Wednesday, October 06, 2021

Comprehending

The two studies from yesterday (iron absorption with unfamiliar foods and nutrient absorption with stress) I found only in Health At Every Size. The two studies for today come up in almost all of the books. 

The primary study is "Actual Causes of Death in the United States” (McGinnis and Foege, 1993):

 https://www.frontiersin.org/articles/10.3389/fpubh.2020.00279/full

It is often mentioned in relation to another "study" (I have to use the term more loosely here) by David Allison. This gave a number of 400,000 deaths per year from obesity. That number had to keep going down, because even if you trusted all of the data, the math seemed to require a lot of extrapolation and some rounding.

(Allison was highly subsidized by various companies that had a vested interest in there being an obesity crisis.)

However, Allison was not the only one to use McGinnis and Foege's work incorrectly. They fought back on a regular basis, but even hearing about that before, this time around reading Happy Fat, I understood it better.

The substance of the study was that after lots of research and data, what largely determined health outcomes was nutrition and activity. People cited that as proof of the danger of obesity, but that's not what the researchers said.

What I realized this time was that the people citing it as proof of the danger of obesity had obesity so firmly in mind as the result of low activity and poor nutrition that they could not imagine those factors not meaning obesity.

That correlation is not a given.

This is why there are terms like metabolically healthy obesity as opposed to "metabolically obese, normal weight", sometimes delightfully called "skinny fat".

I was once in a diabetes education class with a lean and muscly guy who worked on roofs all day. His typical lunch was a big bag of potato chips.

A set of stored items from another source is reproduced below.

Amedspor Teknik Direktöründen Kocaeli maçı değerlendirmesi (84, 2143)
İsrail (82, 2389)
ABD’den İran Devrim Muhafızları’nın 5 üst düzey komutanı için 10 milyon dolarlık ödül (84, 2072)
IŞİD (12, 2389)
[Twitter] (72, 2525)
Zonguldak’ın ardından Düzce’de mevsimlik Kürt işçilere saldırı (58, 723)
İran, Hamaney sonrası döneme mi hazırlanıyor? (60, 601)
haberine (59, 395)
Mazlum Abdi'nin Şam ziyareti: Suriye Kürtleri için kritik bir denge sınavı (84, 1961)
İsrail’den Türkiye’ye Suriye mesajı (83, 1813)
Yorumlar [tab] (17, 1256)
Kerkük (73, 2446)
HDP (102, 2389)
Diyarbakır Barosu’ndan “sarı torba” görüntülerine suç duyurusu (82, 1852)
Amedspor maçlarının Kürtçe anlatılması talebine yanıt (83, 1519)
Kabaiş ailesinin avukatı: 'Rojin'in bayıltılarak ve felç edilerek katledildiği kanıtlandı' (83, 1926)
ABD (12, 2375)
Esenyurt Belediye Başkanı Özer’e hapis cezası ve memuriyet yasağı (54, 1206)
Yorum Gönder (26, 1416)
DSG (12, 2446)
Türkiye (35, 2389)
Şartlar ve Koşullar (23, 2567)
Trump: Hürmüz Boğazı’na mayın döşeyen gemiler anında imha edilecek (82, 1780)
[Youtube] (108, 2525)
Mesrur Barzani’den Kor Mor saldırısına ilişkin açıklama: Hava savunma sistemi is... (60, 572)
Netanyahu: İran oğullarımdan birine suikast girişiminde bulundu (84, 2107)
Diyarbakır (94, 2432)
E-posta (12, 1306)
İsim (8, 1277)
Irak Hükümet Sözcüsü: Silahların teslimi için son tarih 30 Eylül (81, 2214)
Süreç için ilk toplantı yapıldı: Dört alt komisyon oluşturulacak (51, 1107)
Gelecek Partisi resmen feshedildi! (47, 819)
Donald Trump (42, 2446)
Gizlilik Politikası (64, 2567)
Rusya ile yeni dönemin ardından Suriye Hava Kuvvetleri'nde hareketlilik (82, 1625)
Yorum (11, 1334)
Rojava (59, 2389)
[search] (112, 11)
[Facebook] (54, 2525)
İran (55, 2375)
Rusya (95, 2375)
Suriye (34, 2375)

He dropped out of the class because he could not believe that he had diabetes. The diagnosis was obviously a mistake; look at him!

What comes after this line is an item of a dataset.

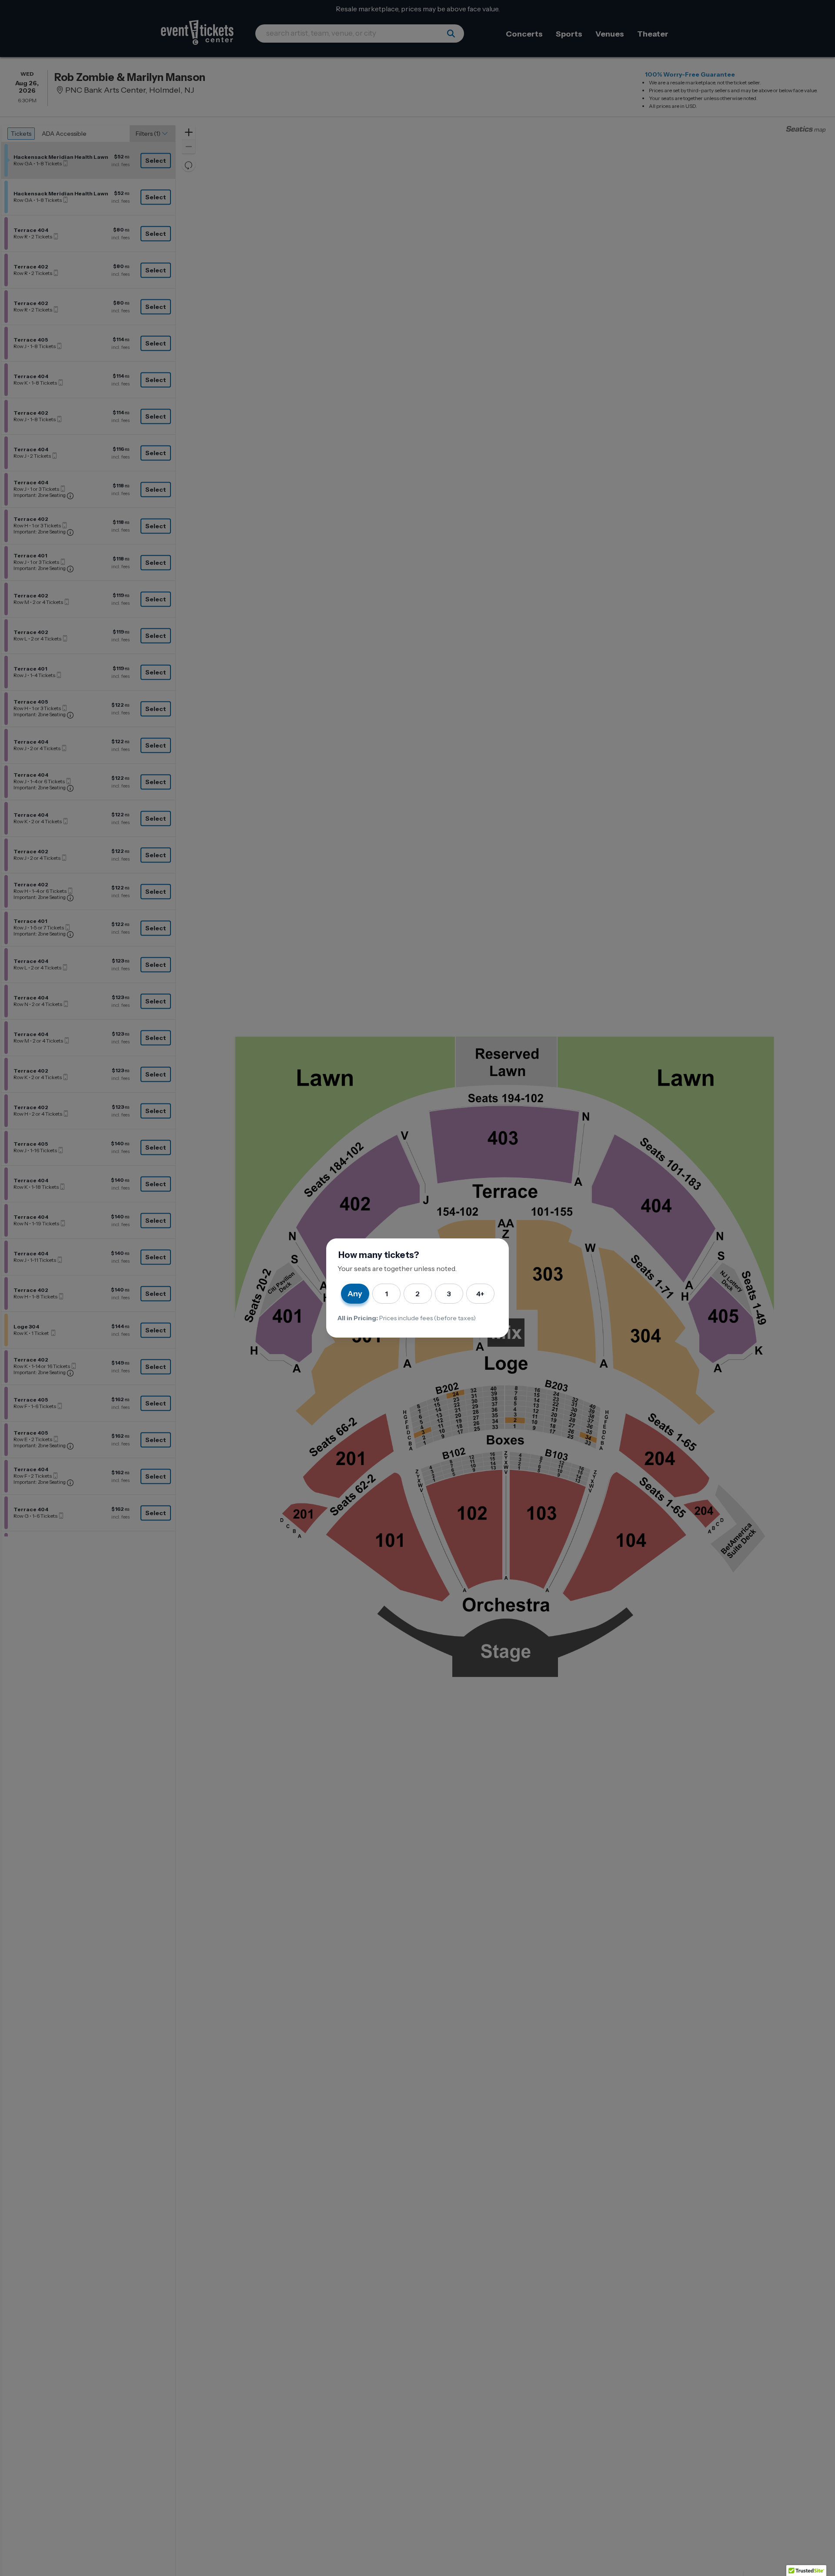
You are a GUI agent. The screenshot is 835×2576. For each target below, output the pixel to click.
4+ (480, 1293)
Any (354, 1293)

Equating body size with health sabotages health. 

It allows the assumption of health for people who are not healthy but are thin. 

It discourages people who are trying to become healthier (which should be possible), making them more likely to give up when they fail to become skinnier (which may not be possible). 

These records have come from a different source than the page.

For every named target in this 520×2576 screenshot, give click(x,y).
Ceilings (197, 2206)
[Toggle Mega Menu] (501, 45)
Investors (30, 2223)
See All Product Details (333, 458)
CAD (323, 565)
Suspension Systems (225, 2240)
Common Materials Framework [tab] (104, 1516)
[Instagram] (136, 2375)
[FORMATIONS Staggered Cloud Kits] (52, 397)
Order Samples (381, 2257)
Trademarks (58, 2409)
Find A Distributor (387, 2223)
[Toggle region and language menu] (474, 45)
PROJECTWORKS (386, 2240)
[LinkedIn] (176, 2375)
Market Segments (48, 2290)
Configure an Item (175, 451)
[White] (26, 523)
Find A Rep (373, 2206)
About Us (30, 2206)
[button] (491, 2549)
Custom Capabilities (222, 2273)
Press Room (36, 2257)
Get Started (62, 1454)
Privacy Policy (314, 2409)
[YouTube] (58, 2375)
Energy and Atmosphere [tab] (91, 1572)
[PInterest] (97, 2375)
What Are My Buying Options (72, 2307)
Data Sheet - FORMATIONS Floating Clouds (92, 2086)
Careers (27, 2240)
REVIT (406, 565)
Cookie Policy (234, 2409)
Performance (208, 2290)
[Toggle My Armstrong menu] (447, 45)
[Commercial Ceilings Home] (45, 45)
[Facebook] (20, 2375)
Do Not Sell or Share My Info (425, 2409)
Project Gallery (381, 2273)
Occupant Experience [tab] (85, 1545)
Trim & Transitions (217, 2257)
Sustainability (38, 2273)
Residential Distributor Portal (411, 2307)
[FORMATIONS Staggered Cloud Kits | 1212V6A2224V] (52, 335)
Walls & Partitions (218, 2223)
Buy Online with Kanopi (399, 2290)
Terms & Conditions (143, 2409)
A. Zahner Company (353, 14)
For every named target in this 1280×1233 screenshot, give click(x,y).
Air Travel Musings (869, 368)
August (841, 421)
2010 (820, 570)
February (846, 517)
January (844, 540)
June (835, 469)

It makes people choose pathways that are less likely to result in good health by setting the wrong priorities.

And it allows fat-phobia to feel justified. People who take sneaky photos at the gym or cat call people out for a walk can respond to any requests for dignity by righteously making it all about health. 

Because that fat-phobia has so much reinforcement -- socially, intellectually, and financially -- it allows doctors to feel an aversion to their fat patients, where they leave tumors undiscovered or withhold care until the patient can earn that care by losing weight. Not all doctors, but too many.

Mentally, we seem to have married the idea of a slim body size with health, and that seems to have reinforced the perceived relationship between a slim body size and the worth of the individual.

All of those ideas need to get divorced.